A rather promising direction in this area is targeted drug delivery, carried out with the help of biotechnologies, or, as it has become fashionable to say recently, nanobiotechnology. But this is still far from practice.

The idea of fasting with the right approach and good contact between the doctor and the patient can bring excellent results in the near future.

In support of their hypothesis, the authors of the work published in the Proceedings of the National Academy of Science conducted a number of experiments on various models.

They started with the brewer's yeast Saccharomyces cerevisiae. Earlier, the same authors showed that a small hunger increases the resistance of yeast to oxidative stress. This time they studied the effect of reactive oxygen species on starving cells in combination with variations of proto–oncogenes - genes that control cell division and are associated with the occurrence of cancer.

Deprived of proto-oncogenes Ras2 or Sch9, "hungry" yeast turned out to be a thousand times more resistant to oxygen than their counterparts with the active form of both genes.

The same effect was observed for the TOR proto-oncogene. Scientists associate this phenomenon with the effect of the insulin regulatory cascade, which Ras systems are tied to. For IGFR – a receptor for insulin–like growth factor - its direct involvement in the regulation of life expectancy has been proven. However, the detailed mechanism of such an action of fasting remains unclear.

The scientists went further and added to the experiments the chemotherapeutic agent cyclophosphamide, a substance that turns into an active dosage form in the human liver. The results were the same: hunger increased the stability of healthy cells, but reduced that of yeast with active forms of proto-oncogenes.

After that, the scientists decided to switch from mushrooms to mice and humans. Another series of experiments was carried out in cell cultures, in which both oxidative stress and cyclophosphamide did not ruin a line of healthy glial brain cells, but they successfully coped with tumor cells, including neuroblastoma and human glioma. It is the tumors of the nervous system that, due to their inaccessibility, make up the greatest difficulty for oncologists.

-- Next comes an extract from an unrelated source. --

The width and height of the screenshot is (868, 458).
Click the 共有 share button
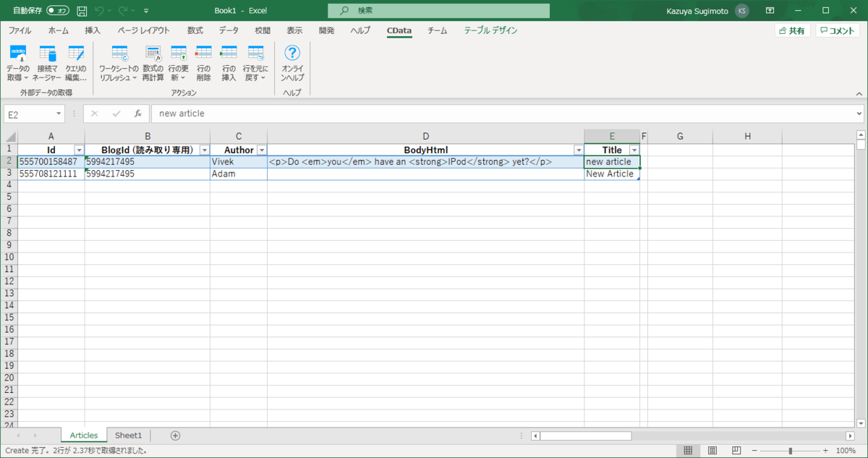click(x=792, y=30)
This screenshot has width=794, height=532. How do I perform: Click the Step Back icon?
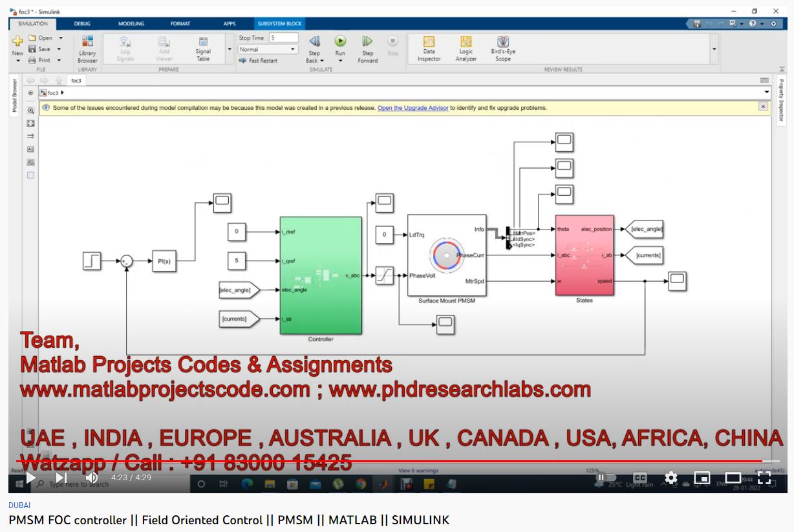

Experiments on live mice also ended successfully – for scientists and for those mice that were on starvation rations before the experiments.

After the introduction of tumor cells to rodents, scientists "prescribed" a high dose of etoposide, a chemotherapeutic agent that damages DNA, to the wards. In the group that had previously starved, almost all survived, although metastases were recorded. Fully fed mice were not so lucky: about 50% died from the toxic effects of chemotherapy.

At the end of the work, scientists slightly correct the initial hypothesis, noting that the hunger strike still slightly protects tumor cells, slightly reducing their sensitivity to "chemistry". So the idea is not to starve with cancer and thereby increase the effectiveness of chemotherapy, but that a hunger strike may increase the dose of the drug, and thereby the effect on tumor cells without increasing the effect of toxic effects on the body.

Partly because of these effects, one should beware of rash fasting with chemotherapy prescribed by a doctor. In addition, it should be taken into account that these were only preliminary studies conducted on several tumor lines and only two drugs. There has been no clinical confirmation of the effect yet, but there is hardly any doubt that people will try to try out such a technique.